I don't know what to say. I'd like to think that I can work better, so that I can work less. Is that the biggest lie of capitalism? I read a paper with which I agreed heartily, in which the author was pointing out how the young professionals generation in HK would work these crazy 14-hour shifts, six days a week, and how they'd do it per peer pressure, and per influence from a boss that'd stay well past dinnertime. They could work better, and work for shorter hours, then, and spend their daily time better. Bosses would be compelled to do the same, just to give the example, and thus would benefit general productivity. Presenteeism is worse than absentheeism, in that it's better to skip a day of work to nurse a common cold, than be stuck the rest of the month suffering from the effects of a now-chronic-ish neglected illness.

In fact, a day at work is always more satisfying when you slept nine hours the night before, which I'll probably attempt to do for tomorrow.

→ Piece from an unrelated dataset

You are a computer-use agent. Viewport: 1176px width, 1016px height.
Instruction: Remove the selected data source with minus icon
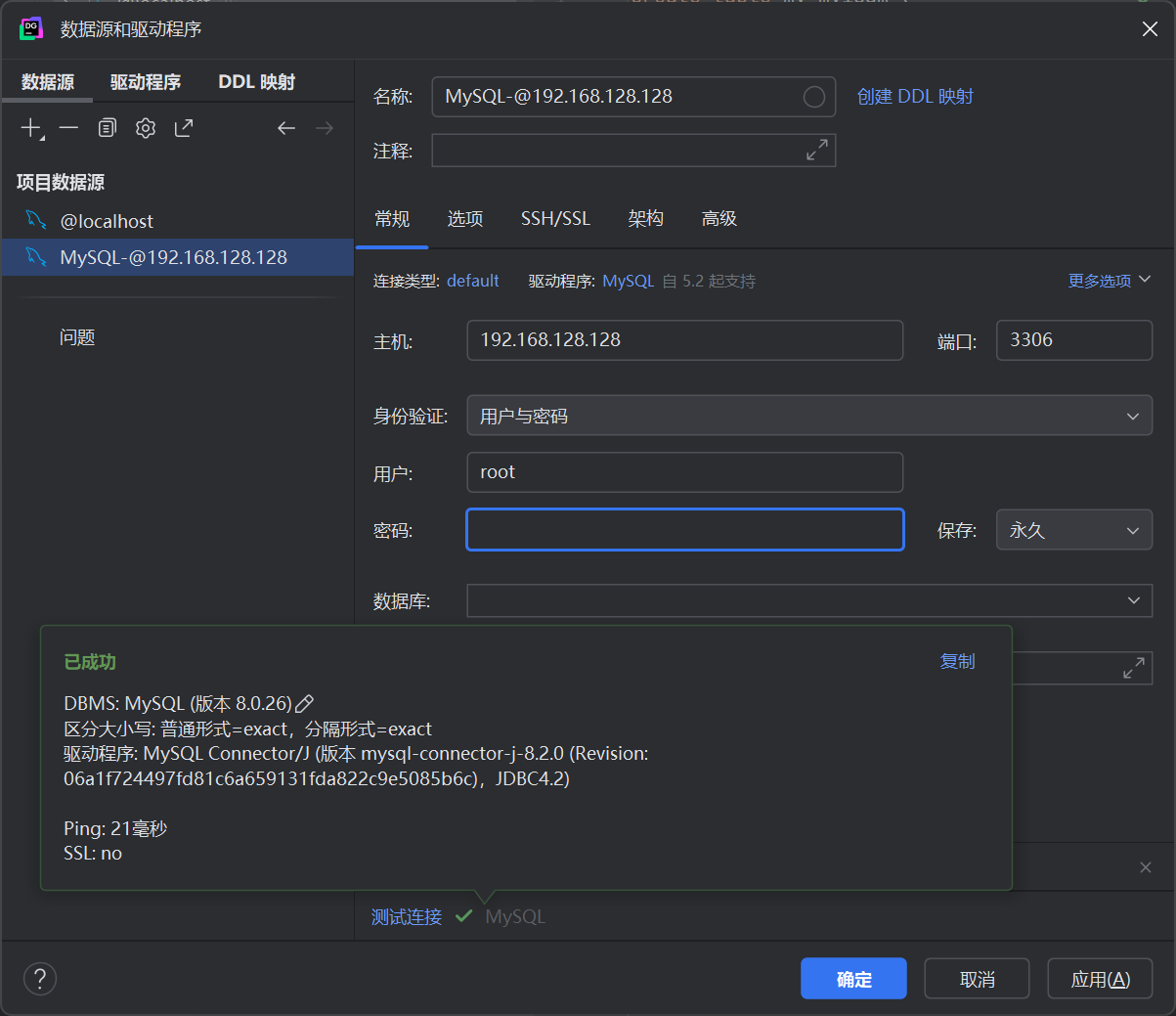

Of course, being more productive to work less is probably a big lie. How do you sell working exactly no more than 7 hours per day to youngsters with precarious first jobs? :P

For the first time in a while, I felt very passionate about learning something new technically (besides the stuff obviously related to my line of work). At lunchtime, was fake-consulting away for my friends at CTF on something I didn't know (LDAP auth on Apache, and then for replacing NIS on UNIX), but which I should really dip my feet into, also b/c it might come in handy for eventual real work.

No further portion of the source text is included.